(ZIEL DER AUFGABE):
Schreib den Text über Christen in Mali vollständig und Wort für Wort ab.

Mali | Christ sein in einer islamischen Mehrheitsgesellschaft

Heute habe ich in einer Vorlesungspause meinen Studenten an der FATMES die Frage gestellt: „Wie erlebt ihr als Christen und Gemeinden in der Minderheit, die islamische Dominanz in der malischen Gesellschaft?“

Die folgenden Antworten und Gedankensplitter habe ich notiert:

  • Wir beobachten eine starke Diskriminierung bei der Suche nach einem Arbeitsplatz, besonders bei der Vergabe von gutbezahlten Jobs in der Wirtschaft und Verwaltung.

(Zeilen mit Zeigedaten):
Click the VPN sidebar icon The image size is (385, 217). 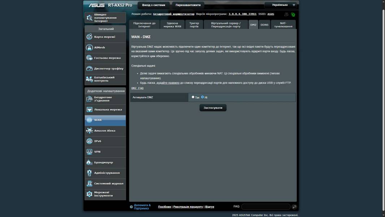(90, 152)
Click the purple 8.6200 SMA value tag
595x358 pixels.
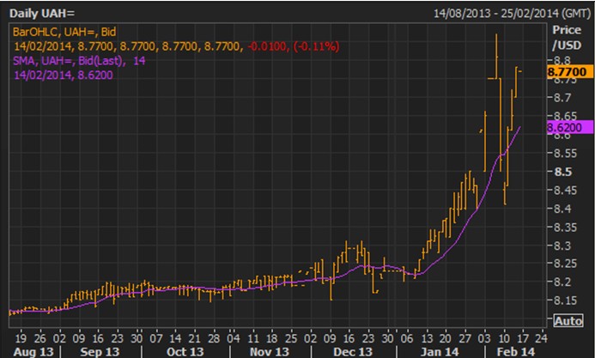click(565, 127)
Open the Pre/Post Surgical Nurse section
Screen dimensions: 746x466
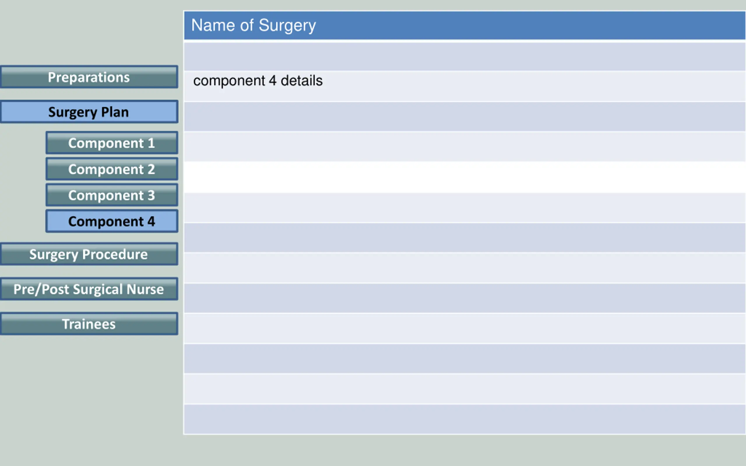[89, 289]
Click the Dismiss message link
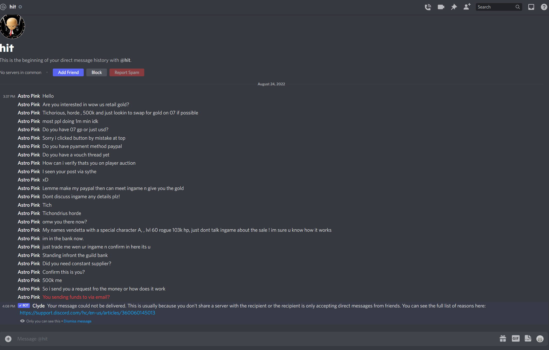This screenshot has height=350, width=549. (78, 321)
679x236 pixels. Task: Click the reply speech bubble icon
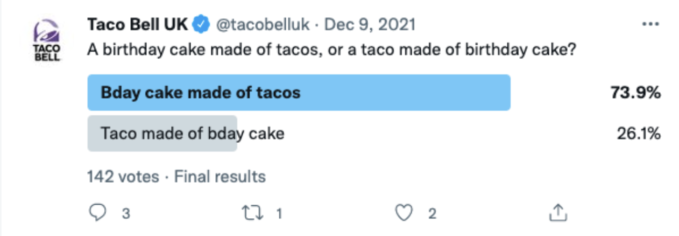[97, 213]
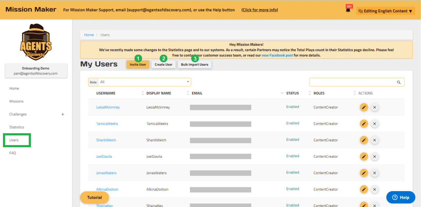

(SCHRIFTLICHE LÖSUNG):
Mali | Christ sein in einer islamischen Mehrheitsgesellschaft

Heute habe ich in einer Vorlesungspause meinen Studenten an der FATMES die Frage gestellt: „Wie erlebt ihr als Christen und Gemeinden in der Minderheit, die islamische Dominanz in der malischen Gesellschaft?“

Die folgenden Antworten und Gedankensplitter habe ich notiert:

  • Wir beobachten eine starke Diskriminierung bei der Suche nach einem Arbeitsplatz, besonders bei der Vergabe von gutbezahlten Jobs in der Wirtschaft und Verwaltung.